REFUSER
LA VOIE DE FAIT
par
Laurent Lévy
Avocat
Il
existe de nombreuses raisons – politiques, morales, stratégiques, humaines
– de regretter le concours apporté par la France aux opérations militaires
que les Etats-Unis déploient en Afghanistan. Mais il existe en particulier
trois raisons juridiques incontournables d’exiger la cessation immédiate de
ce concours.
La
première est que l’intervention est illégale au regard de l’article 51 de
la Charte de l’ONU. Quoi qu’en dise George W. Bush, l’agression de l’Afghanistan
ne peut en effet en aucun cas, comme le débat ouvert sur ce site l’a
amplement montré, s’analyser en exercice par les Etats-Unis de leur droit de
légitime défense. La légitime défense est seulement la riposte immédiate à
l’agression en train de se commettre. En outre les dispositions de l'article
51 doivent s'articuler avec celles des articles 46 et 47 de la Charte, aux
termes desquels les opérations militaires, s'il y a lieu, s'opèrent sous la
direction d'un comité d'état major ad hoc, sur des plans définis par le
Conseil de Sécurité lui même. C’est donc au Conseil de Sécurité, qui a en
charge la sécurité collective qu’il appartient d’organiser les actions
militaires qui se révèleraient nécessaires à la suite d’une agression.
La
deuxième est que l’intervention est illégale au regard de la résolution
1368 du Conseil de sécurité du 12 septembre 2001. Quoi qu’en dise Jacques
Chirac, celle-ci n’a pas autorisé par avance l’intervention militaire américaine
– ce qu’au demeurant elle n’aurait pas pu légalement faire. Elle a au
contraire expressément précisé que le Conseil de Sécurité se déclarait « prêt
à prendre toutes les mesures nécessaires pour répondre aux attaques
terroristes du 11 septembre 2001 et pour combattre le terrorisme sous toutes ses
formes, conformément à ses responsabilités en vertu de la Charte des Nations
Unies », et qu’il décidait « de demeurer saisi de la
question ».
Ces
deux premières raisons montrent qu’en prêtant main-forte aux USA dans leurs
opérations de guerre, la France se rend coupable d’une insupportable voie de
fait internationale. L’existence de précédents à cette violation du droit
international ne suffit pas à en faire une règle coutumière acceptable.
La
troisième raison – que les hasards du calendrier devraient rendre emblématique
– c’est que ce concours de la France est illégal au regard de l’abolition
de la peine de mort. Oussama Ben Laden encourt en effet la peine de mort aux
Etats-Unis. S’il se trouvait en France, il ne pourrait en être extradé qu’à
l’issue d’une procédure contradictoire, au cours de laquelle non seulement
les Etats-Unis devraient fournir aux autorités judiciaires françaises un
dossier suffisamment convaincant des charges qui pèsent sur lui, mais devraient
en outre prendre l’engagement exprès de ne pas lui appliquer la peine de
mort.
C’est
un paradoxe insurmontable, pour un Etat qui s’honore de célébrer le vingtième
anniversaire de l’abolition de la peine de mort, que d’aider un Etat qui la
pratique à grande échelle à appréhender à l’étranger – puisque tel est
l’objectif déclaré des opérations en cours – un criminel à qui il est
susceptible d’appliquer cet assassinat judiciaire, alors qu’il ne serait pas
en droit de le lui livrer s’il se trouvait sur son propre territoire.
On
entend ici ou là objecter qu’en temps de guerre, les principes juridiques
peuvent bien être mis entre parenthèses. Mais d’une part, c’est par un
abus de langage lourd de conséquences que l’attentat du 11 septembre a été
considéré par George W. Bush comme caractérisant une situation de guerre.
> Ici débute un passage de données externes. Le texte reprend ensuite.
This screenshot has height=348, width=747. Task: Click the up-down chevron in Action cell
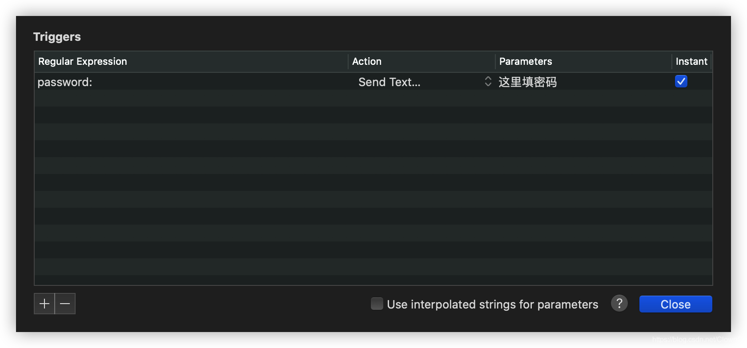(x=488, y=82)
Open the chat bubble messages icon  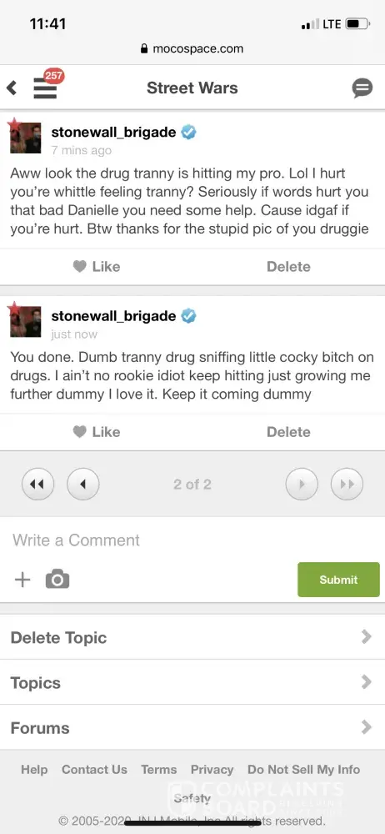(x=363, y=88)
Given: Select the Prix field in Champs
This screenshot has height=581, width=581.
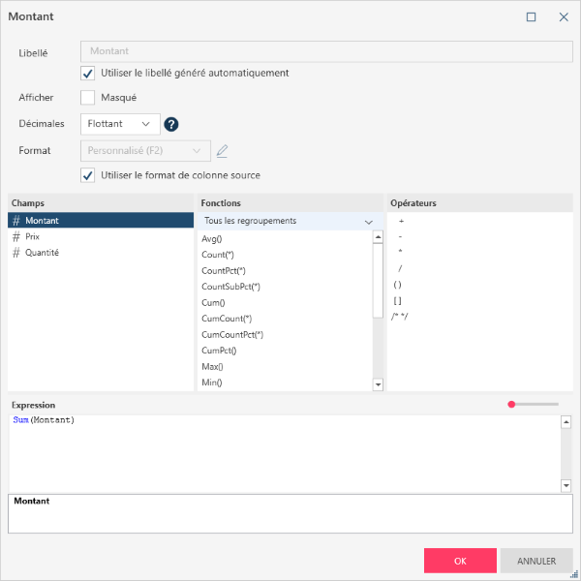Looking at the screenshot, I should [33, 236].
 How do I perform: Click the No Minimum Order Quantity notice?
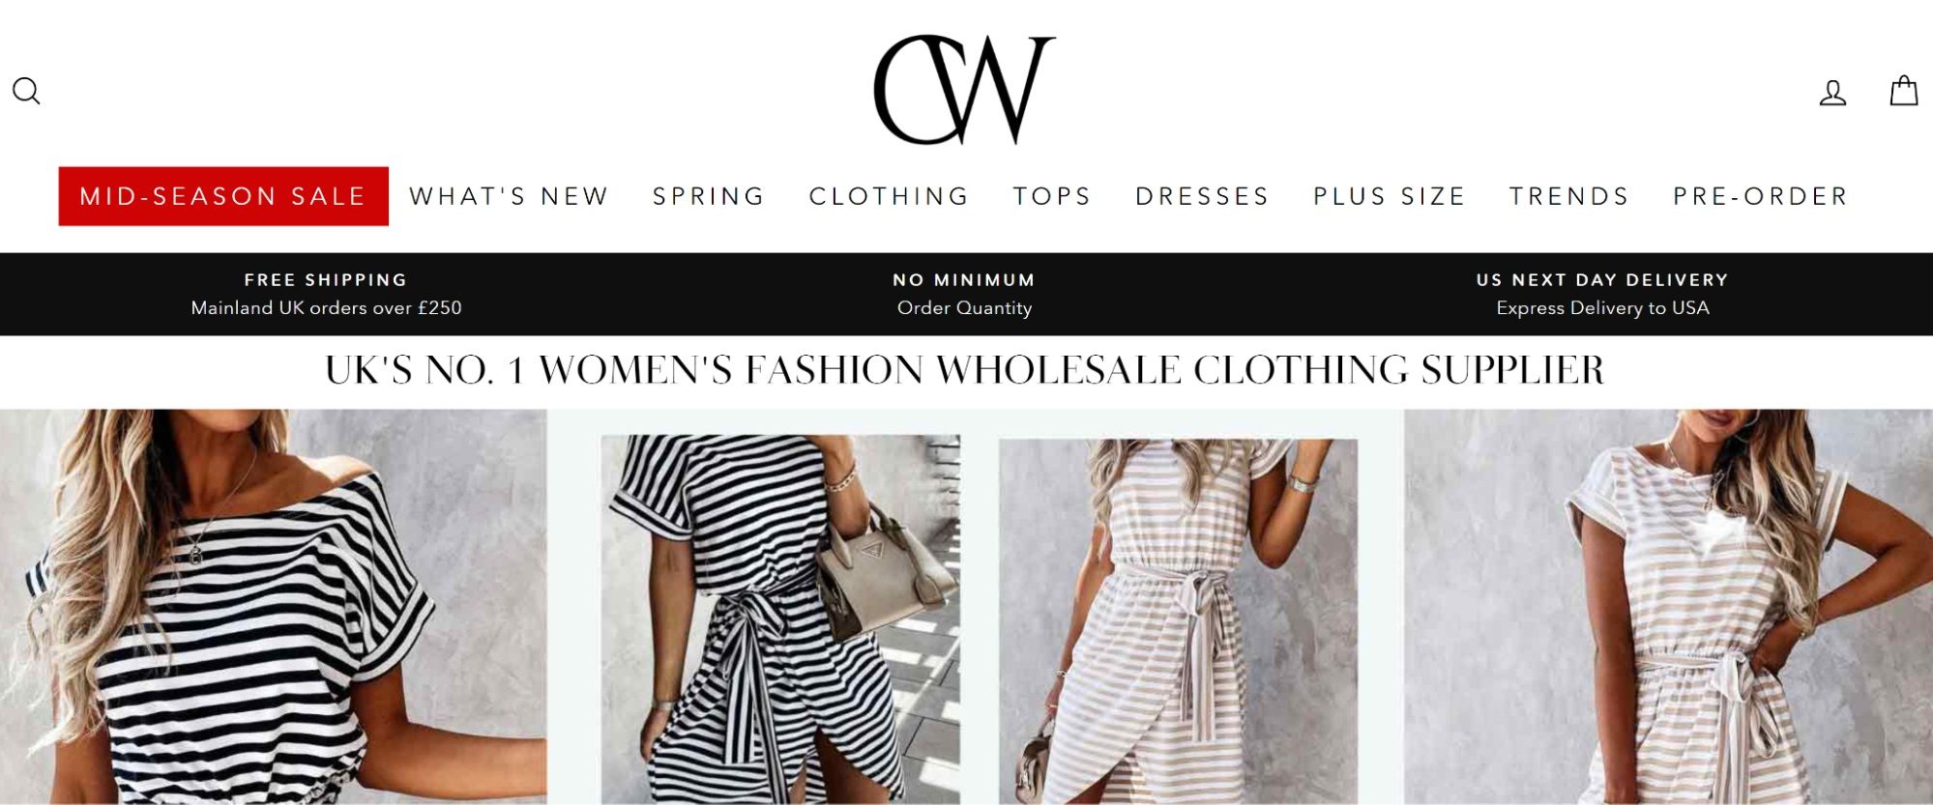point(964,294)
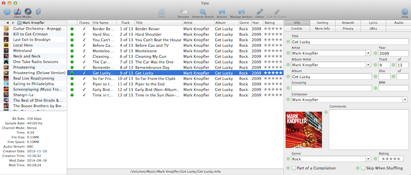Viewport: 411px width, 175px height.
Task: Go back with the left navigation arrow
Action: (7, 23)
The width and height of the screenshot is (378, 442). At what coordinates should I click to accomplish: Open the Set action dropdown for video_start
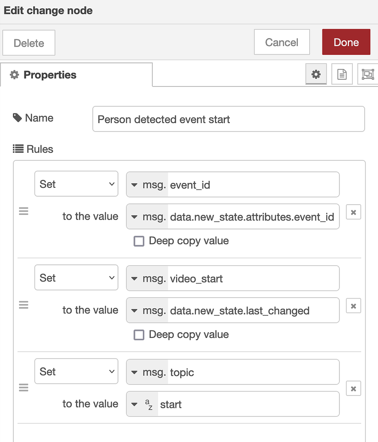[x=76, y=278]
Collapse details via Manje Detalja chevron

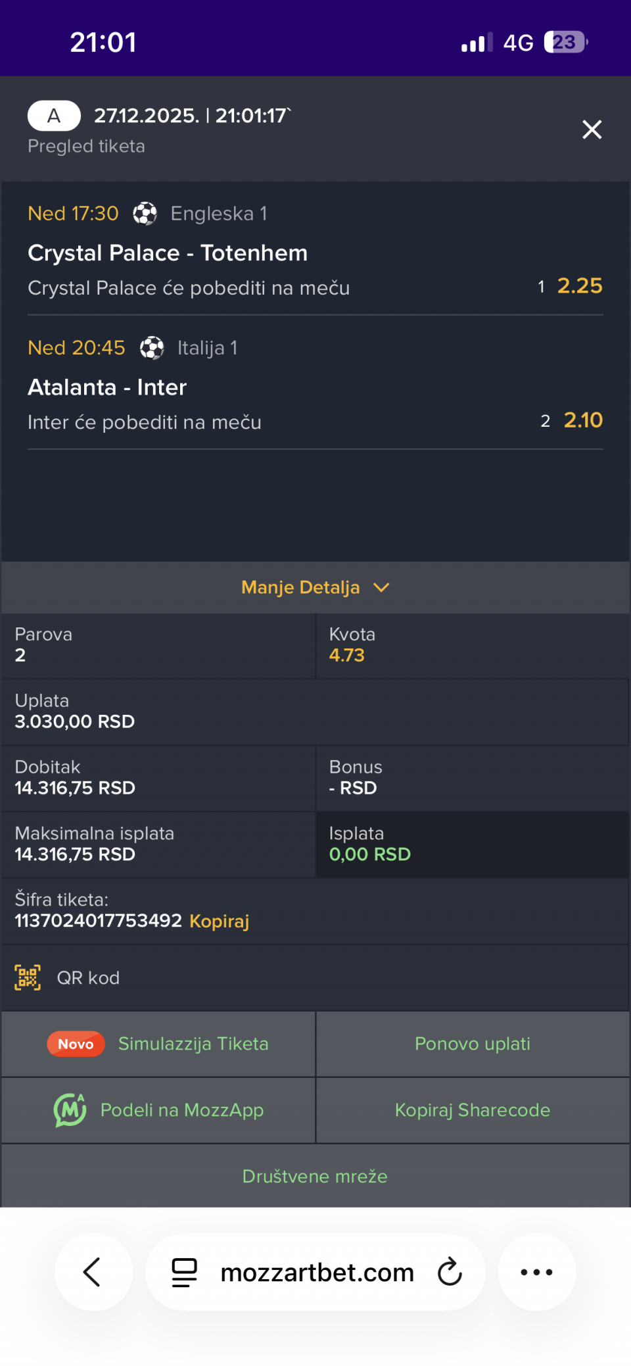[382, 587]
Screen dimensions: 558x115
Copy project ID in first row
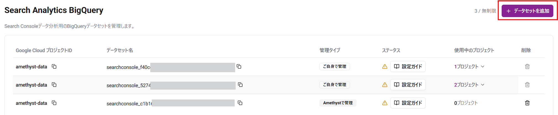pos(54,66)
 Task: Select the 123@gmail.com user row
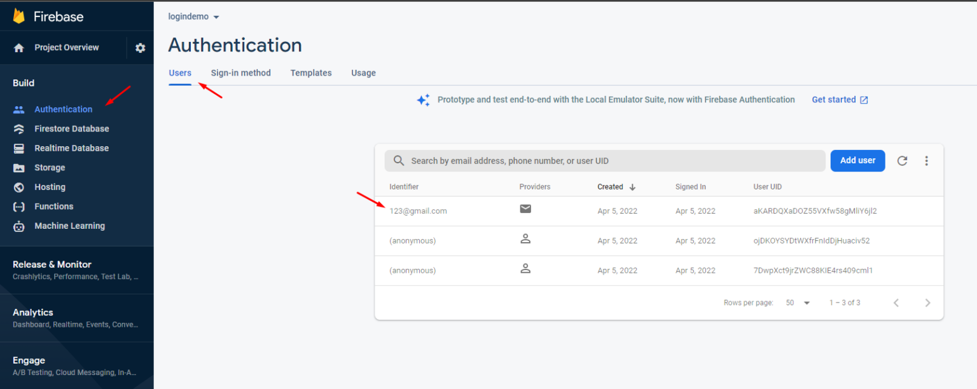(659, 211)
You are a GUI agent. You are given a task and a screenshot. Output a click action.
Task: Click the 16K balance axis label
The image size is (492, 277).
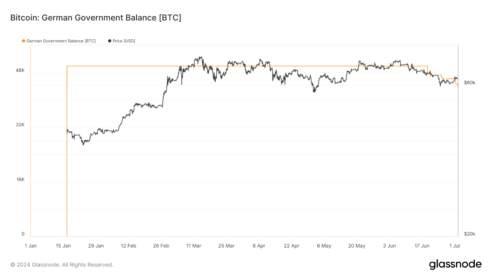pos(20,179)
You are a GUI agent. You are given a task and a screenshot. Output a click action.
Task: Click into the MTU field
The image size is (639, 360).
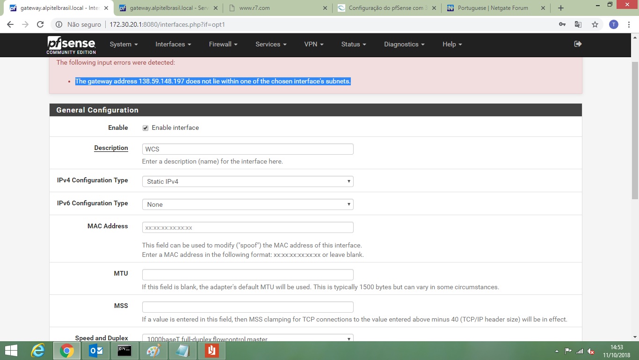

Aucun attentat terroriste, commis par des personnes privées, n’a jamais été
considéré comme un acte de guerre. La guerre a en réalité commencé avec
l’intervention américaine en Afghanistan. D’autre part et surtout, il y a
quelque chose d’abominablement absurde dans l’idée que le droit serait un
luxe, seulement valable en l’absence de litige. Le droit est au contraire
l’arme que se donnent les nations civilisées pour prévenir et pour résoudre
les litiges. A défaut, elles ouvrent la voie au règne sans partage de la
barbarie.
On
peut discuter l’efficacité du droit international. Mais force est de
constater qu’il comporte dès à présent des outils qui permettraient à la
communauté internationale d’agir, et que c’est par choix délibéré que
les Etats-Unis s’en affranchissent.
En
réalité, l’une des causes de l’inefficacité relative du droit
international est la destruction dont il a fait l’objet de la part des grandes
puissances depuis plus de dix ans. Ses décombres ne sont pas moins fumants que
ceux des Twin Towers. Et ils recouvrent un bien plus grand nombre de victimes.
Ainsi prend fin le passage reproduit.